### TO DO
When you retype the data, keep every line exactly as it appears.

### Items listed in a dataset
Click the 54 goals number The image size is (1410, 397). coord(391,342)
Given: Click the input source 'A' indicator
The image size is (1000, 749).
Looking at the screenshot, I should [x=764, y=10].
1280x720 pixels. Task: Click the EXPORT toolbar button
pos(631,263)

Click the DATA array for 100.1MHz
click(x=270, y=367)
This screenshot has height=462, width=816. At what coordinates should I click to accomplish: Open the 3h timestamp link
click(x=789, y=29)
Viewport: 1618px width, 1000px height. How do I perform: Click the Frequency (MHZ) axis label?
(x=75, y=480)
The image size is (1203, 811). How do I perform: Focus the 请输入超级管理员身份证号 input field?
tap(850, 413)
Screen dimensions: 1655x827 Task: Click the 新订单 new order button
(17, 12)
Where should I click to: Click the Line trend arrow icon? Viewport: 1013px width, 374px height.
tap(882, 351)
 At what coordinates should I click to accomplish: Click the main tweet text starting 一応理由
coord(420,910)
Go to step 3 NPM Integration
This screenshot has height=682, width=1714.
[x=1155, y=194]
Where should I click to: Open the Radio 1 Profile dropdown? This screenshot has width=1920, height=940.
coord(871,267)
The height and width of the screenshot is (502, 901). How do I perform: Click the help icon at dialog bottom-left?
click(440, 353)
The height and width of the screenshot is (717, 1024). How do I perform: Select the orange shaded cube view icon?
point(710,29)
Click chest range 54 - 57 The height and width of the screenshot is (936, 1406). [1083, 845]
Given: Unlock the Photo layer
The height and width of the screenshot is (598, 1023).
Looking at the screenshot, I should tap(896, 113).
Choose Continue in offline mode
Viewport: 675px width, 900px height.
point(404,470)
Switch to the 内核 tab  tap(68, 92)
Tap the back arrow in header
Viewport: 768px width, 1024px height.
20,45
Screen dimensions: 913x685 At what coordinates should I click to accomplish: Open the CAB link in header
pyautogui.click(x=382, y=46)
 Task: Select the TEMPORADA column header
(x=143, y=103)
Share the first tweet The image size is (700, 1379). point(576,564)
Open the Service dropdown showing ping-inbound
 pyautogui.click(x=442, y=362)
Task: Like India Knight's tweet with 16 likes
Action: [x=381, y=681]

### WRITTEN ANSWER
Click the 54 goals number The image size is (1410, 397). coord(391,342)
Given: Click the input source 'A' indicator
The image size is (1000, 749).
Looking at the screenshot, I should [x=764, y=10].
1280x720 pixels. Task: Click the EXPORT toolbar button
pos(631,263)

Click the DATA array for 100.1MHz
click(x=270, y=367)
This screenshot has height=462, width=816. At what coordinates should I click to accomplish: Open the 3h timestamp link
click(x=789, y=29)
Viewport: 1618px width, 1000px height. How do I perform: Click the Frequency (MHZ) axis label?
(x=75, y=480)
The image size is (1203, 811). How do I perform: Focus the 请输入超级管理员身份证号 input field?
tap(850, 413)
Screen dimensions: 1655x827 Task: Click the 新订单 new order button
(17, 12)
Where should I click to: Click the Line trend arrow icon? Viewport: 1013px width, 374px height.
tap(882, 351)
 At what coordinates should I click to accomplish: Click the main tweet text starting 一応理由
coord(420,910)
Go to step 3 NPM Integration
This screenshot has height=682, width=1714.
[x=1155, y=194]
Where should I click to: Open the Radio 1 Profile dropdown? This screenshot has width=1920, height=940.
coord(871,267)
The height and width of the screenshot is (502, 901). How do I perform: Click the help icon at dialog bottom-left?
click(440, 353)
The height and width of the screenshot is (717, 1024). How do I perform: Select the orange shaded cube view icon?
point(710,29)
Click chest range 54 - 57 The height and width of the screenshot is (936, 1406). [1083, 845]
Given: Unlock the Photo layer
The height and width of the screenshot is (598, 1023).
Looking at the screenshot, I should tap(896, 113).
Choose Continue in offline mode
Viewport: 675px width, 900px height.
point(404,470)
Switch to the 内核 tab  tap(68, 92)
Tap the back arrow in header
Viewport: 768px width, 1024px height.
20,45
Screen dimensions: 913x685 At what coordinates should I click to accomplish: Open the CAB link in header
pyautogui.click(x=382, y=46)
 Task: Select the TEMPORADA column header
(x=143, y=103)
Share the first tweet The image size is (700, 1379). point(576,564)
Open the Service dropdown showing ping-inbound
 pyautogui.click(x=442, y=362)
Task: Like India Knight's tweet with 16 likes
Action: [x=381, y=681]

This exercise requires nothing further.